Paxton asked the Supreme Court to hear the Texas Voter ID case after the Fifth Circuit court ruled that statistical disparity in the preexisting possession of photo identification by members of different races was sufficient to make Texas’ Voter ID law incompatible with Section 2 of the Voting Rights Act.

 

“These amici speak to the nationwide problem states face when trying to preserve the integrity of their elections,” Paxton said in the statement. “A total of 34 states request that voters show some form of identification at the polls.
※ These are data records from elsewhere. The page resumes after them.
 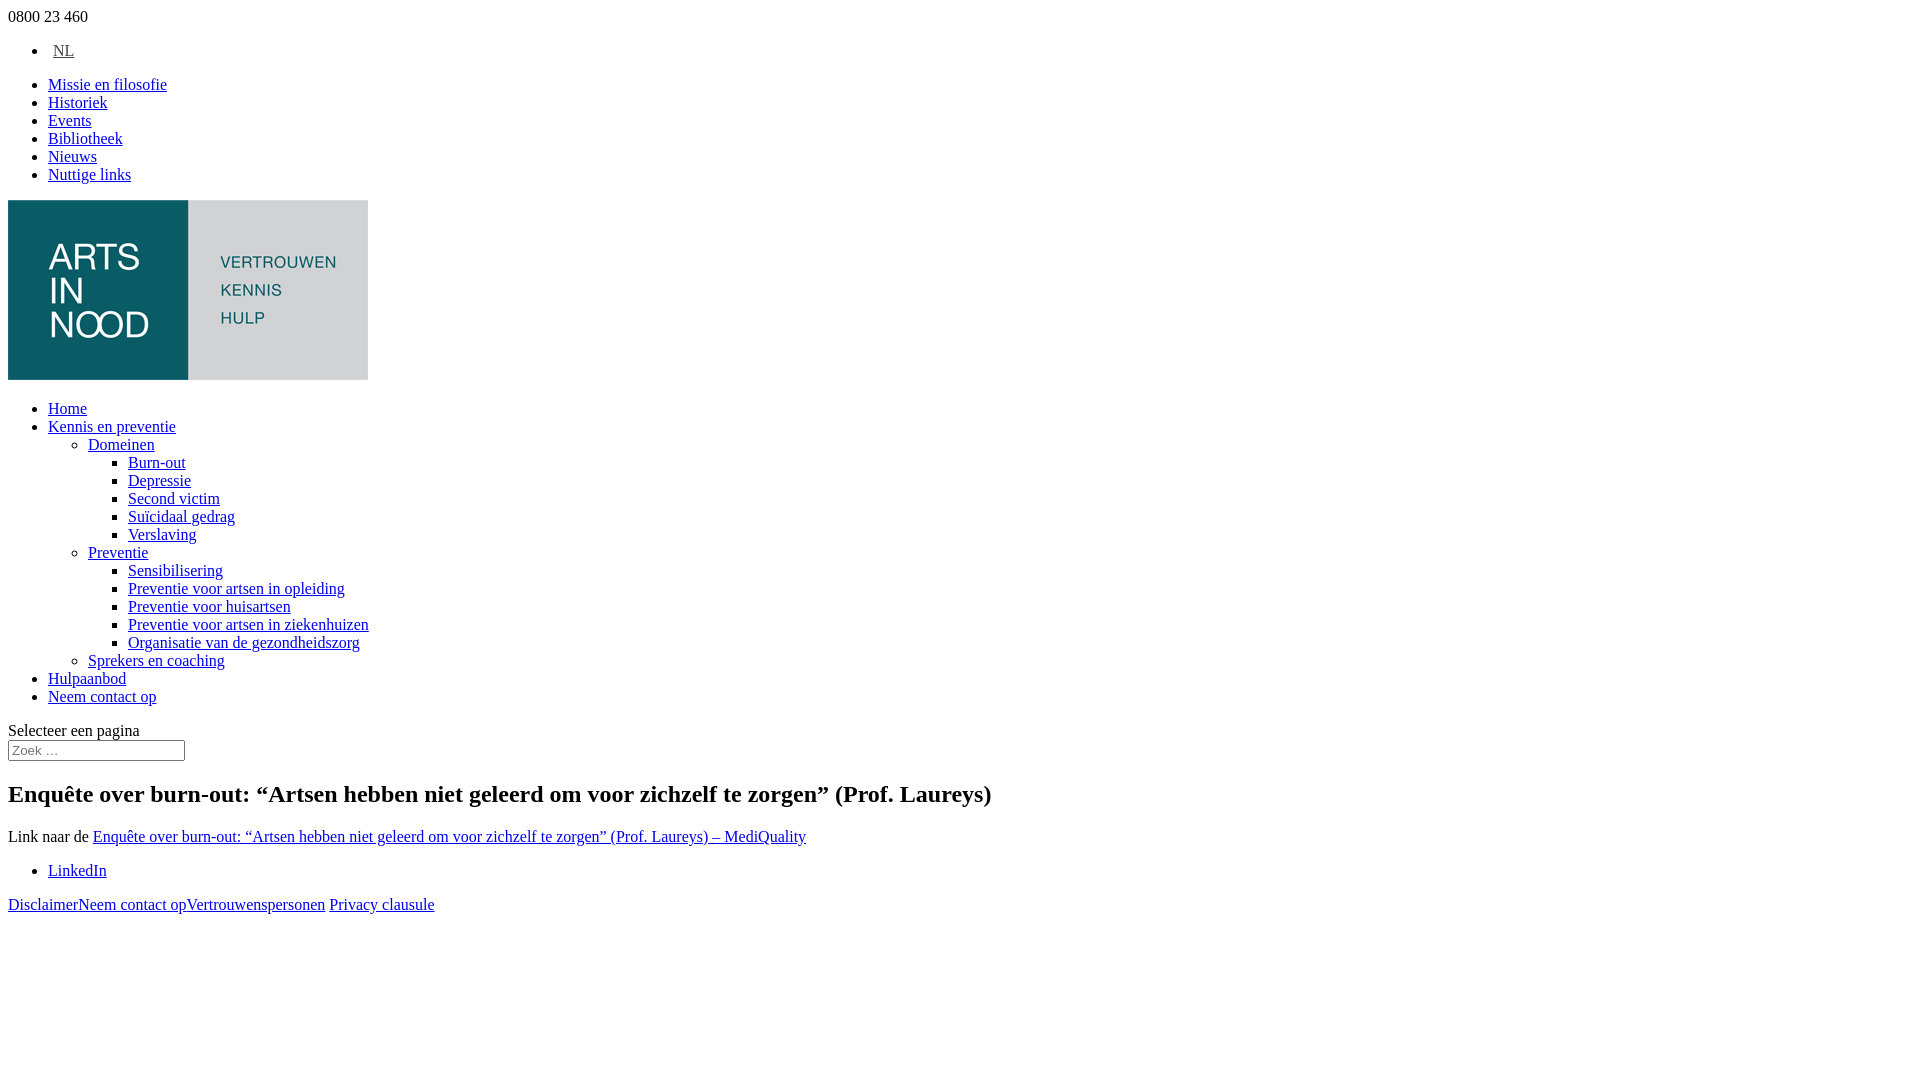 What do you see at coordinates (61, 49) in the screenshot?
I see `'NL'` at bounding box center [61, 49].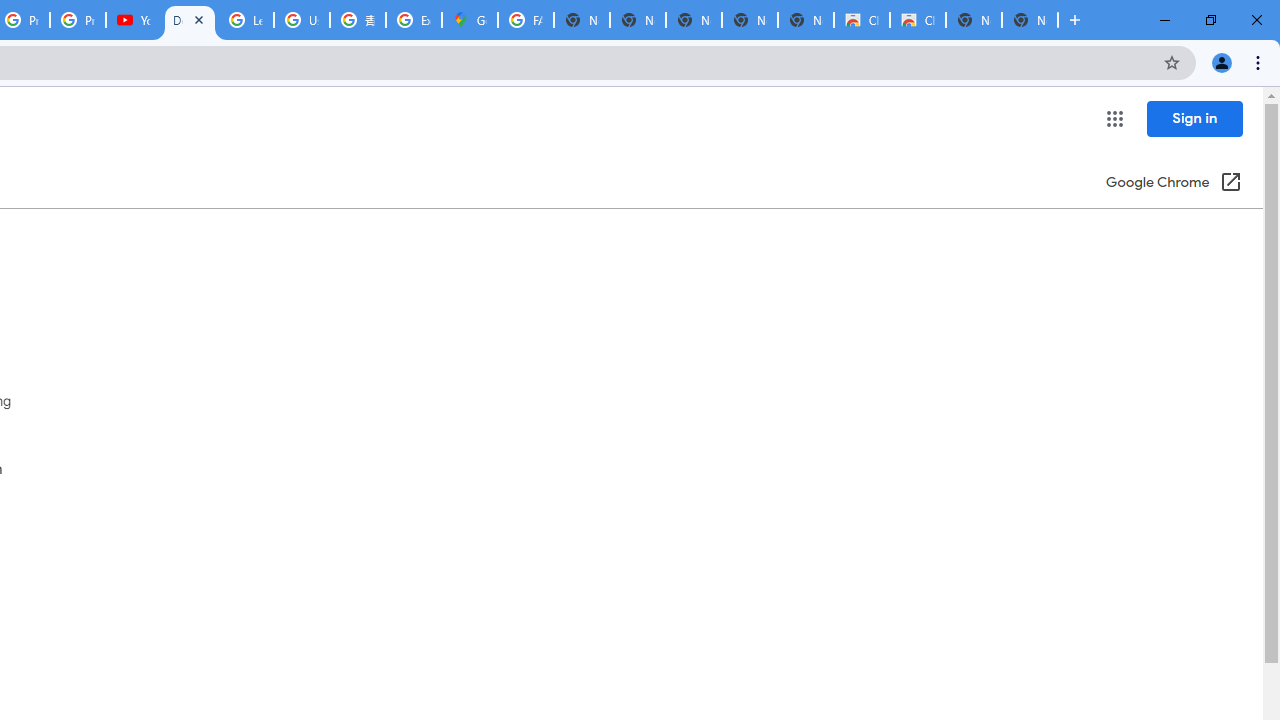  Describe the element at coordinates (468, 20) in the screenshot. I see `'Google Maps'` at that location. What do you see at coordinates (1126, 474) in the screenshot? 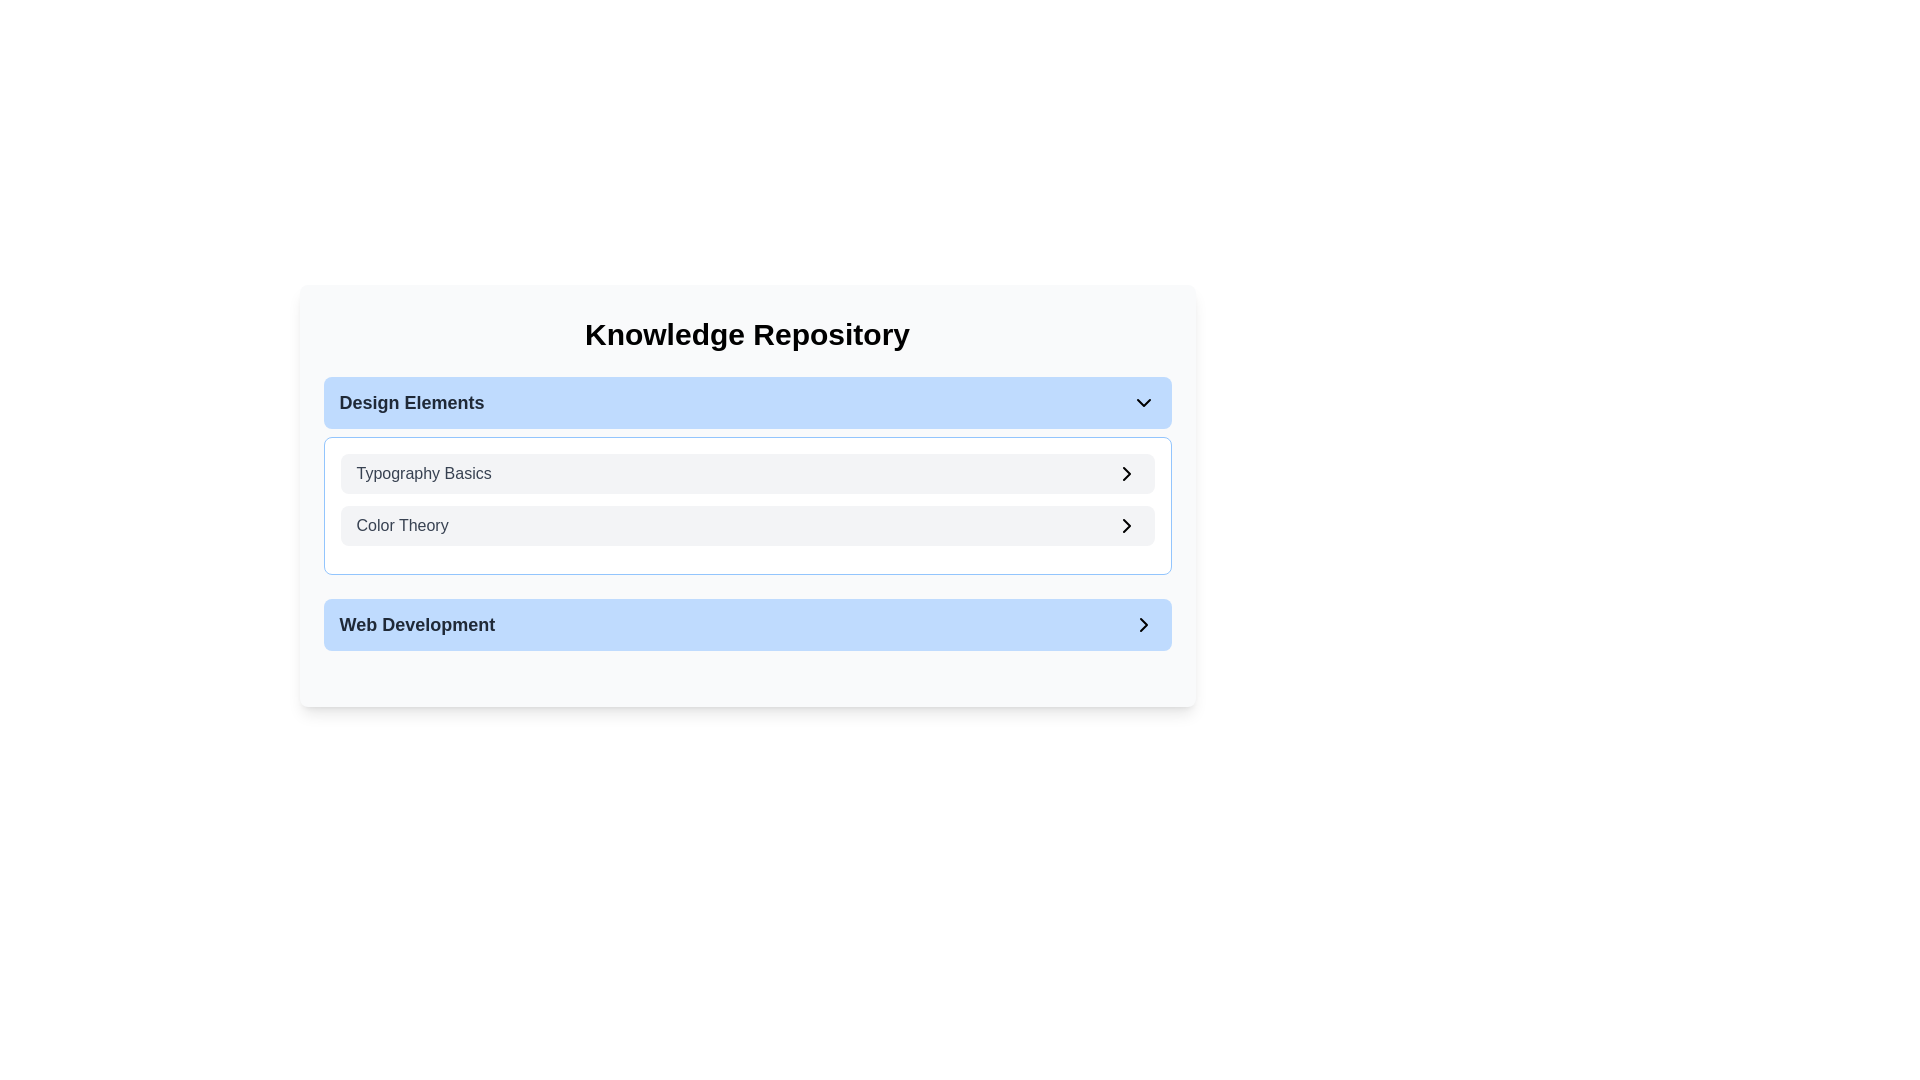
I see `the rightmost icon in the 'Color Theory' row under the 'Design Elements' section, which serves as an interaction trigger for expanding or navigating to related actions` at bounding box center [1126, 474].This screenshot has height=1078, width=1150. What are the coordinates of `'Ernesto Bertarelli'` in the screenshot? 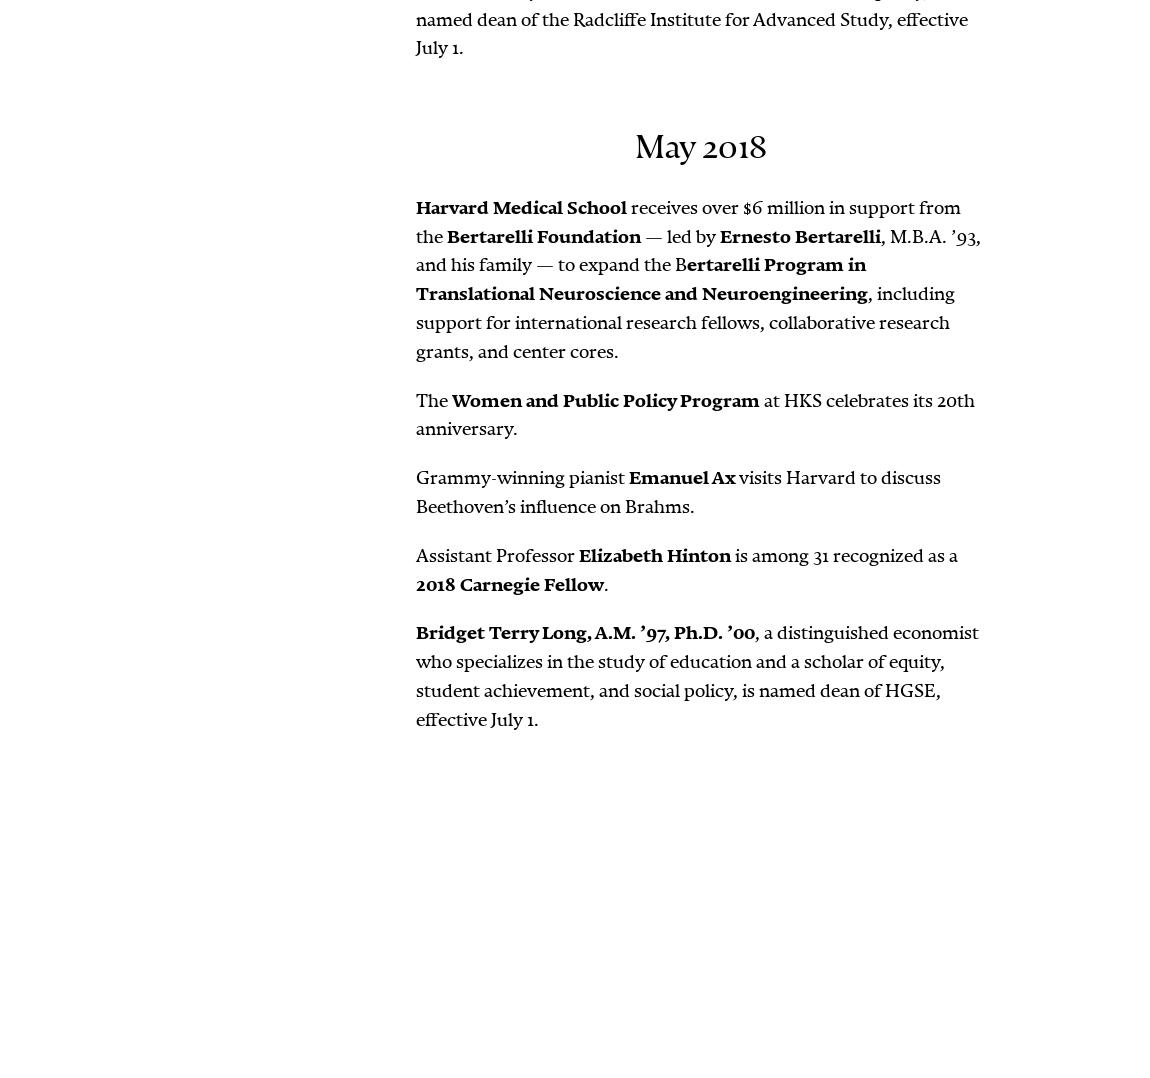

Experience has shown that these protections work.”

 

The brief submitted by the states was filed by Alabama, Arkansas, Indiana, Kansas, Louisiana, Michigan, Oklahoma, South Carolina, Utah and West Virginia.

 

In their brief, the states address the question of whether Section 2 of the Voting Rights Act prohibits enforcement of a voter ID requirement based solely on a statistical racial disparity in preexisting ID possession and socioeconomic status, without any evidence that the challenged rule has actually prevented anyone from voting.

 

“This case is principally about Voter ID laws, which represent the reasonable, nondiscriminatory exercise of Elections Clause authority to modernize voting procedures, as the founders envisioned,” the states said in their brief.

 

The states said Circuit Court rulings that allow plaintiffs to come forward with new theories about the hypothetical impact of voter ID laws and invite courts to re-weigh competing governmental interests undermine existing rulings and stretch the law beyond its traditional scope, creating unnecessary legal uncertainty for all voter ID laws.

 

“There is no reason to expect that Texas’s Voter ID law will somehow cause substantial harm to voter participation, when nothing of the sort has happened in 10 years of Voter ID in Indiana,” the states’ brief said. “What matters is actual impact, not hypothesis and speculation based on snapshot data acquired multiple steps removed from the voting booth.”

 

The congressional amicus brief was submitted by U.S. Sens. John Cornyn and Ted Cruz of Texas and Sen. David Vitter of Louisiana; U.S. Reps. John Culberson, Blake Farenthold, Joe Barton, Kevin Brady, Bill Flores, Louie Gohmert, Kay Granger, Michael Burgess, John Carter, Michael Conaway, Jeb Hensarling, Will Hurd, Ted Poe, Sam Johnson, John Ratcliffe, Kenny Marchant, Pete Sessions, Michael McCaul, Lamar Smith, Randy Neugebauer, Mac Thornberry, Pete Olson, Randy Weber, Brian Babin and Roger Williams, all from Texas, and U.S. Reps. John Fleming, Garrett Graves and Charles W. Boustany Jr. of Louisiana and Steven Palazzo of Mississippi. 

 

“Like other voting regulations, voter identification requirements not only help prevent voter fraud, but also foster public confidence in elections — thus facilitating the peaceful, orderly transfer of power that is a hallmark of American democracy,” the congressional brief said. “Unfortunately, the decision of the en banc Fifth Circuit in this case creates a roadmap for invalidating many such regulations.”

 

The congressional brief said under the Fifth Circuit’s rationale, virtually any regulation that “incrementally and indirectly” increases the cost of voting, whether in money, time or convenience, is in jeopardy of invalidation.

 

“Accordingly, the decision below will effectively shift to federal judges the people’s authority to organize and regulate their own elections,” the congressional brief said.